Collected data
________
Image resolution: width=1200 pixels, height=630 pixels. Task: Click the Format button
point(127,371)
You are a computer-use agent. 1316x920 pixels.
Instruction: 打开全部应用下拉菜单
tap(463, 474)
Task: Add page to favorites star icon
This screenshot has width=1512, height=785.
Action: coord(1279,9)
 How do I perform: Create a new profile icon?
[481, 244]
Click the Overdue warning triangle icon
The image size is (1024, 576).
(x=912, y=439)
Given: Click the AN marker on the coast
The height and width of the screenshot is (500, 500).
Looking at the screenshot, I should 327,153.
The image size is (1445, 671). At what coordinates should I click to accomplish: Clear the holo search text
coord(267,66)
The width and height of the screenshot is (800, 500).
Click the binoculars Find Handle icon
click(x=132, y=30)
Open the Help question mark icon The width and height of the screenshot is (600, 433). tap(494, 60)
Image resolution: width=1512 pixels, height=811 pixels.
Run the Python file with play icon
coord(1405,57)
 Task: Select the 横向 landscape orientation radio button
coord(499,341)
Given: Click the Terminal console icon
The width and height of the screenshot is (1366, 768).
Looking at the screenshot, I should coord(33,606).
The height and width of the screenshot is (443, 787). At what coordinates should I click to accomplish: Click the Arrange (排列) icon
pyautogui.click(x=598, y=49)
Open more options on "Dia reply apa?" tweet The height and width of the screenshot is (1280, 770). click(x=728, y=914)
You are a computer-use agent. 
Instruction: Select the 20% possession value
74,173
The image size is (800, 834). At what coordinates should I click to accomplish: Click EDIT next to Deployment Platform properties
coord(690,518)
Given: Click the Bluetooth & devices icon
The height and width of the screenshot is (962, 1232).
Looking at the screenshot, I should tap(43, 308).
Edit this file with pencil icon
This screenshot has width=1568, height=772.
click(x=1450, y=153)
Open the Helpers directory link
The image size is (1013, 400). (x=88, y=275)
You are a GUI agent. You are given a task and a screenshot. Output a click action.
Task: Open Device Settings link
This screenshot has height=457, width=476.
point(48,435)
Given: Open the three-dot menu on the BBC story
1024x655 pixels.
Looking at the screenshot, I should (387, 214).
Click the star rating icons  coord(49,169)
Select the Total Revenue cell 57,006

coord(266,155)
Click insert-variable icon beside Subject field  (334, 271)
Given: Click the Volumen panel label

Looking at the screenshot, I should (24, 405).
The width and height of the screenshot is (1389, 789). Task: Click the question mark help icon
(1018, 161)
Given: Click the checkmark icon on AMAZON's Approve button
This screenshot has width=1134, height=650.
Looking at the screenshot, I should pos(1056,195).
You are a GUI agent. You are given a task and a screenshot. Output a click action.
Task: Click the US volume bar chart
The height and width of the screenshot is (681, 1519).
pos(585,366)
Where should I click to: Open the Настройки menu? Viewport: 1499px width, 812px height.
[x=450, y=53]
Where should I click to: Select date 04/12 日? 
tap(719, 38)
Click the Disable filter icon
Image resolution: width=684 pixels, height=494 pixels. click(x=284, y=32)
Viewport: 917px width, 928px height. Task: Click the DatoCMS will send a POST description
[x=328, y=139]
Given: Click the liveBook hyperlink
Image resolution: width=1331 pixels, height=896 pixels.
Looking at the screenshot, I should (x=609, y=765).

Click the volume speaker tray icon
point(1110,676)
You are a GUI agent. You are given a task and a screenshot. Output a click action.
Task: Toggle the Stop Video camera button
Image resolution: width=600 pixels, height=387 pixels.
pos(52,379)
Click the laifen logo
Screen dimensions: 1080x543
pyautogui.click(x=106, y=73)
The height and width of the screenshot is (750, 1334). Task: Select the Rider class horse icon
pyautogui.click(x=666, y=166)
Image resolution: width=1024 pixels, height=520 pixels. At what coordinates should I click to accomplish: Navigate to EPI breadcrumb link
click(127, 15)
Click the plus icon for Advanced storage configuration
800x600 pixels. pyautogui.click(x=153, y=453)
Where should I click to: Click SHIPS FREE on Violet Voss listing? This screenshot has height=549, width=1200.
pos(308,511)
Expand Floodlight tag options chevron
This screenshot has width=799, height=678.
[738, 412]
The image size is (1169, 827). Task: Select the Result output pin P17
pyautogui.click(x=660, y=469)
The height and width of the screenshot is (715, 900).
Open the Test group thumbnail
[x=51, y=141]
________
• Work request: State the number of lines in the records that hold the string "computer", and add nothing.

• Written reply: 2